Таким образом, чекисты не отказались, вплоть до окончания следствия, от «германского следа», от факта получения денег в консульстве. Однако более чем своеобразно интерпретировали данные, которыми располагали. Все переадресовали консулу Латвии. Весьма возможно, чтобы не вызвать ухудшения отношений с Германией, и без того непростых после прихода к власти Гитлера.

Медведь на допросах Николаева 1 и 2 декабря, а 3 декабря — сменивший его замнаркома НКВД Я. С. Агранов[12] упорно придерживались иной версии. Настойчиво добивались от Николаева признания, что он убил Кирова исключительно по личным мотивам. Из-за исключения из партии, вообще из-за неудовлетворенности жизнью. Благо, сама биография убийцы, обнаруженные у него письма, дневник давали тому предостаточно оснований.

Леонид Васильевич Николаев родился в Петербурге 18 мая 1904 г. Отец — кустарь, умер задолго до Октябрьской революции. Мать — Николаева Мария Тихоновна, 1870 г. рождения, беспартийная, работала уборщицей трамвайного парка. Жена — Драуле Милда Петровна, 1901 г. рождения, из крестьян Лужского уезда, член ВКП(б) с 1919 г. Двое детей — сын Маркс 1927 г. рождения и сын Леонид 1931 г. рождения. Проживал Николаев с женой и детьми по адресу — Ленинград, улица Батенина, дом 9/39, квартира 17.

В детстве Николаев был болезненным ребенком, до семилетнего возраста не ходил. Учился в Петрограде, школу — высшее городское училище — не окончил. Приблизительно с 12 лет был отдан в учение частнику-кустарю на Выборгской стороне. После Октябрьской революции опять «где-то» учился. В годы Гражданской войны уехал на Волгу, там в «каком-то сельсовете» был писарем. Вернулся в Петроград в 1922 г., работал в Выборгском райкоме комсомола, затем техническим секретарем комсомольской ячейки на заводе «Красная заря». В 1924 г. был направлен в Лугу заведующим общим отделом укома комсомола. Там познакомился с Милдой Драуле, работавшей в укоме партии, вступил с нею в брак в 1925 г.
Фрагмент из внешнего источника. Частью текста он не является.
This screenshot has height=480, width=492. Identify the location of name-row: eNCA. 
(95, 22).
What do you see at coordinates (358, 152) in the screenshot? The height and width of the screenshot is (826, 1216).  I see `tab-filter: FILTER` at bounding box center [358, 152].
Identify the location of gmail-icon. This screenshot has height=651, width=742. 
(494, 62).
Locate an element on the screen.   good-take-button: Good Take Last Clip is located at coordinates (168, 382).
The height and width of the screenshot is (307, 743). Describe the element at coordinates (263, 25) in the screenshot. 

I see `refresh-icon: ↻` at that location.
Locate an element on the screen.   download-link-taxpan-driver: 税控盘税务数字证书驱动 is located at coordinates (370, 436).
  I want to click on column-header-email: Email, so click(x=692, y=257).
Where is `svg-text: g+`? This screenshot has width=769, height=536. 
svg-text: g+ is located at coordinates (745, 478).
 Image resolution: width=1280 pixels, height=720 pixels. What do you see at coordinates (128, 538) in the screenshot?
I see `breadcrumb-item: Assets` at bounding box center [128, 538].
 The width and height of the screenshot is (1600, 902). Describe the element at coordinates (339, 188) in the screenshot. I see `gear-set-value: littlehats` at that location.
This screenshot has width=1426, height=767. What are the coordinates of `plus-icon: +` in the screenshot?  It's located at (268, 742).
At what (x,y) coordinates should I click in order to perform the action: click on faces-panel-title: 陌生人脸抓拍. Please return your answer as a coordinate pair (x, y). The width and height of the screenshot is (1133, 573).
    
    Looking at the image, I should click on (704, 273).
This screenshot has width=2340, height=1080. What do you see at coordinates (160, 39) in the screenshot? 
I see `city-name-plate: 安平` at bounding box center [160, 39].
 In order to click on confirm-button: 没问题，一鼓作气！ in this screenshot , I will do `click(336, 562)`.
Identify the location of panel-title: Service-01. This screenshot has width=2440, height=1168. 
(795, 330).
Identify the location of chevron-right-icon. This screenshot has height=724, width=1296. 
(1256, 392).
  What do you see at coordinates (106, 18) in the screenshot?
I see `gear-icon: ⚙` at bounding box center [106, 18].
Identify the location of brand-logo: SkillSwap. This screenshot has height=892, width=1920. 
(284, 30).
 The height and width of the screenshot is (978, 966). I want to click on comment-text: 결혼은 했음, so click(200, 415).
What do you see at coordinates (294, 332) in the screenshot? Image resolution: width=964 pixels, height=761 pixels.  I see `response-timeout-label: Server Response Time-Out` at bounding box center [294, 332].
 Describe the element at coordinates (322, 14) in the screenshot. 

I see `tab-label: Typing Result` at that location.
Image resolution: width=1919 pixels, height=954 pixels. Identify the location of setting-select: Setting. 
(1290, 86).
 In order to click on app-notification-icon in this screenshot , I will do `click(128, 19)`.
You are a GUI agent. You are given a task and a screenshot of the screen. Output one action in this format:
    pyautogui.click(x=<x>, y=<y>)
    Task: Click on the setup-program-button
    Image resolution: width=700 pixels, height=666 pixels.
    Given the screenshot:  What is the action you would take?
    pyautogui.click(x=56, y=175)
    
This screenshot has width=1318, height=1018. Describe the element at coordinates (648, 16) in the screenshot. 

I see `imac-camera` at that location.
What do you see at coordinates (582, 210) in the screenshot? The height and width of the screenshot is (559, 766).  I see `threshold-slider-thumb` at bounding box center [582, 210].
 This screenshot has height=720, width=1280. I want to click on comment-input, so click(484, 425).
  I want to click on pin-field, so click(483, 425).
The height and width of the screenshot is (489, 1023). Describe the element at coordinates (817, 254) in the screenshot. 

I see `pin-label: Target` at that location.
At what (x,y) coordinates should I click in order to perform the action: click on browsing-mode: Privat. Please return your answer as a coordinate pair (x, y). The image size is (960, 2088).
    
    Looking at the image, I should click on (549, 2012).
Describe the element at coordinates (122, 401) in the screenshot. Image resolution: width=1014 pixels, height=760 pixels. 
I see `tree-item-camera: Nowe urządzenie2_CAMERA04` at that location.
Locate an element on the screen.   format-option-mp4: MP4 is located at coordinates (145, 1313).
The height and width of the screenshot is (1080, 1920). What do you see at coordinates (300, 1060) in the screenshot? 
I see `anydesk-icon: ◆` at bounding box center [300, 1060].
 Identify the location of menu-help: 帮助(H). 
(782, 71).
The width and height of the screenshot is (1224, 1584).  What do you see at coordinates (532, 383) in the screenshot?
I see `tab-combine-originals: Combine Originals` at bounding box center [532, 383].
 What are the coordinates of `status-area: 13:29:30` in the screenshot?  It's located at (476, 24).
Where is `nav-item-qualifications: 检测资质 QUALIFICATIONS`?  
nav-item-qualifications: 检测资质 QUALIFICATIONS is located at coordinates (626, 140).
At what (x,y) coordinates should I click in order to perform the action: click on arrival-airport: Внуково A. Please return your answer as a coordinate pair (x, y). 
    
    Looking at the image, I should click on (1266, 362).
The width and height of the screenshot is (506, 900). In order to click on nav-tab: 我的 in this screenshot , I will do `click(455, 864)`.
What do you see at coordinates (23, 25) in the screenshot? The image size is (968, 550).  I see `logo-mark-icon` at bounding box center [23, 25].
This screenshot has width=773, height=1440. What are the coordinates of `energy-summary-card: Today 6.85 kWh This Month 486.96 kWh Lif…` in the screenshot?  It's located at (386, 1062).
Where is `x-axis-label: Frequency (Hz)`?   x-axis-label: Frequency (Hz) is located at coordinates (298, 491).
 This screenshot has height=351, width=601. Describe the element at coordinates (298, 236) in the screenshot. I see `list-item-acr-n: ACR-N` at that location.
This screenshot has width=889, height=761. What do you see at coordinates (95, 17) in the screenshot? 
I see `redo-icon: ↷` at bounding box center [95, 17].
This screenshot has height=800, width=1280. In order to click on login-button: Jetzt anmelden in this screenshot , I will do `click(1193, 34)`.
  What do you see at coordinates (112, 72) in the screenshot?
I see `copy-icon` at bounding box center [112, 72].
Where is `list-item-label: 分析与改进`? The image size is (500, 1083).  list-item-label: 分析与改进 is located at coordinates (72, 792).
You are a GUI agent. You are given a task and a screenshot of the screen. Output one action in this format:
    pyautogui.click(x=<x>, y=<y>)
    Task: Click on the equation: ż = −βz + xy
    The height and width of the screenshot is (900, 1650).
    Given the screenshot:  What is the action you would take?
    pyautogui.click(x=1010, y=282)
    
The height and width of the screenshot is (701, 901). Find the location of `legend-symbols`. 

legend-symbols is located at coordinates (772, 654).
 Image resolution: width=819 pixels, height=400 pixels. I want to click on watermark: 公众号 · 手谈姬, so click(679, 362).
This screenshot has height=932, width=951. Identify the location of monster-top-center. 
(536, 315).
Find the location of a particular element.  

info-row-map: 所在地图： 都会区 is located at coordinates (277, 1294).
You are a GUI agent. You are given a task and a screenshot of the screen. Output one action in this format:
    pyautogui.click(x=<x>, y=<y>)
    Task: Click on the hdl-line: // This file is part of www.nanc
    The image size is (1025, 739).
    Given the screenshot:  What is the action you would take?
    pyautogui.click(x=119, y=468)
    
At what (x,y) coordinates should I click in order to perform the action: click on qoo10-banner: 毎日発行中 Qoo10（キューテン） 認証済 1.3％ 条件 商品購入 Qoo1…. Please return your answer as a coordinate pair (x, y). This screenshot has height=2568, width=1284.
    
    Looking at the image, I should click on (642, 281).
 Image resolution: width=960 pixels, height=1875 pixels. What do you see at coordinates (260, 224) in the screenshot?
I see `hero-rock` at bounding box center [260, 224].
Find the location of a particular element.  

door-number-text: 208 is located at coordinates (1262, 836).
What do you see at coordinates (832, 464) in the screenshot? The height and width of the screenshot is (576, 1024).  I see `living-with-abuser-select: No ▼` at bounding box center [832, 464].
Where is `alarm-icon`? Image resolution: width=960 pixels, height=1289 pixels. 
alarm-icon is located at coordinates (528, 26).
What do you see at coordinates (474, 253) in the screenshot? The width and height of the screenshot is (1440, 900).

С конца 1925 г. Николаев снова в Ленинграде. Работает на освобожденных комсомольских должностях в Конторучете, одном из научных институтов, на заводах «Красная заря», № 7 (бывший «Арсенал», культпропа-гандист цеховой ячейки), им. Карла Маркса. Осенью 1930 г. направлен в Восточносибирский край на хлебозаготовки. В начале 1931 г. Николаев вернулся в Ленинград, работал референтом оргинструкторского отдела обкома ВКП(б), заведующим финансовым сектором областного совета общества «Долой неграмотность», в 1932–1933 гг. — инспектором областной РКИ, с сентября 1933 г. по апрель 1934 г. — разъездным инструктором областного Истпарта, откуда уволен и где исключен из партии за отказ подчиниться решению о мобилизации «на транспорт» для работы в одном из политотделов какой-либо железной дороги. По апелляции 17 мая восстановлен Смольнинским райкомом ВКП(б) в партии, но со строгим выговором, занесенным в учетную карточку. 5 июня подал апелляцию в горком, но получил отказ. 3 августа послал апелляцию и письмо на имя Сталина в Москву, в ЦК ВКП(б), откуда ответ так и не получил.